→ **Exercise prompt**: The answer should contain all of the data, retyped without any alteration.

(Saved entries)
-=-=-
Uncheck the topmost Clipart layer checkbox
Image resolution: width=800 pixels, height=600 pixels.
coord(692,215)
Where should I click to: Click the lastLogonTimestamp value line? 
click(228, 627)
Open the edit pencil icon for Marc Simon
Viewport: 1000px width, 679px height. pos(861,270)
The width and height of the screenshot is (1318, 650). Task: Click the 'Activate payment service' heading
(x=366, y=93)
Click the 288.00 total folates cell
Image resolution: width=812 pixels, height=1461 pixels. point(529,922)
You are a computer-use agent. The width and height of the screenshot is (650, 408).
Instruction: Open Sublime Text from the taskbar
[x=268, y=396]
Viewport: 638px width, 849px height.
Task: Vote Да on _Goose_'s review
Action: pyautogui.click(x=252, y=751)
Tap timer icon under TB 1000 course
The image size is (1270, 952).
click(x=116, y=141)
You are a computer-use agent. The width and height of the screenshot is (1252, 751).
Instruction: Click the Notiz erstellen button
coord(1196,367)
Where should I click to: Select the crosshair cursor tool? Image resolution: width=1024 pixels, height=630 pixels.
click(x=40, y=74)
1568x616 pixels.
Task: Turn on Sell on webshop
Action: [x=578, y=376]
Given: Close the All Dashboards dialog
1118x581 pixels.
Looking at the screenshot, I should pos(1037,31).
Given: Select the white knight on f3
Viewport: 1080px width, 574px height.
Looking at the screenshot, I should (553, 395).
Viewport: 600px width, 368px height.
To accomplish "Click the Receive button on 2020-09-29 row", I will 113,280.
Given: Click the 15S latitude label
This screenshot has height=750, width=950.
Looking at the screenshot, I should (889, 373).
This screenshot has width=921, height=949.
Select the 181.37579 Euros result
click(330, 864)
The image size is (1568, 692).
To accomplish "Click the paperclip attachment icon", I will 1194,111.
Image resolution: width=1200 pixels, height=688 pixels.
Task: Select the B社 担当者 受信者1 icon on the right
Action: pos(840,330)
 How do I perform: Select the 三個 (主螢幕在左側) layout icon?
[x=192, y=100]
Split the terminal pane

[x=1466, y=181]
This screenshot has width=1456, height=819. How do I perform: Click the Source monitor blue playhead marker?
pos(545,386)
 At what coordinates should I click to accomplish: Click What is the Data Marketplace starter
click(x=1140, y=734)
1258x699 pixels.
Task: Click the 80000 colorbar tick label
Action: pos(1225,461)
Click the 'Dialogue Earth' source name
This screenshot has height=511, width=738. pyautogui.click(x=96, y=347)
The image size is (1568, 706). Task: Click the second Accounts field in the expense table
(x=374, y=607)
-=-=-
→ **Written answer**:
Uncheck the topmost Clipart layer checkbox
Image resolution: width=800 pixels, height=600 pixels.
coord(692,215)
Where should I click to: Click the lastLogonTimestamp value line? 
click(228, 627)
Open the edit pencil icon for Marc Simon
Viewport: 1000px width, 679px height. pos(861,270)
The width and height of the screenshot is (1318, 650). Task: Click the 'Activate payment service' heading
(x=366, y=93)
Click the 288.00 total folates cell
Image resolution: width=812 pixels, height=1461 pixels. point(529,922)
You are a computer-use agent. The width and height of the screenshot is (650, 408).
Instruction: Open Sublime Text from the taskbar
[x=268, y=396]
Viewport: 638px width, 849px height.
Task: Vote Да on _Goose_'s review
Action: pyautogui.click(x=252, y=751)
Tap timer icon under TB 1000 course
The image size is (1270, 952).
click(x=116, y=141)
You are a computer-use agent. The width and height of the screenshot is (1252, 751).
Instruction: Click the Notiz erstellen button
coord(1196,367)
Where should I click to: Select the crosshair cursor tool? Image resolution: width=1024 pixels, height=630 pixels.
click(x=40, y=74)
1568x616 pixels.
Task: Turn on Sell on webshop
Action: [x=578, y=376]
Given: Close the All Dashboards dialog
1118x581 pixels.
Looking at the screenshot, I should pos(1037,31).
Given: Select the white knight on f3
Viewport: 1080px width, 574px height.
Looking at the screenshot, I should (553, 395).
Viewport: 600px width, 368px height.
To accomplish "Click the Receive button on 2020-09-29 row", I will 113,280.
Given: Click the 15S latitude label
This screenshot has height=750, width=950.
Looking at the screenshot, I should (889, 373).
This screenshot has width=921, height=949.
Select the 181.37579 Euros result
click(330, 864)
The image size is (1568, 692).
To accomplish "Click the paperclip attachment icon", I will 1194,111.
Image resolution: width=1200 pixels, height=688 pixels.
Task: Select the B社 担当者 受信者1 icon on the right
Action: pos(840,330)
 How do I perform: Select the 三個 (主螢幕在左側) layout icon?
[x=192, y=100]
Split the terminal pane

[x=1466, y=181]
This screenshot has width=1456, height=819. How do I perform: Click the Source monitor blue playhead marker?
pos(545,386)
 At what coordinates should I click to accomplish: Click What is the Data Marketplace starter
click(x=1140, y=734)
1258x699 pixels.
Task: Click the 80000 colorbar tick label
Action: pos(1225,461)
Click the 'Dialogue Earth' source name
This screenshot has height=511, width=738. pyautogui.click(x=96, y=347)
The image size is (1568, 706). Task: Click the second Accounts field in the expense table
(x=374, y=607)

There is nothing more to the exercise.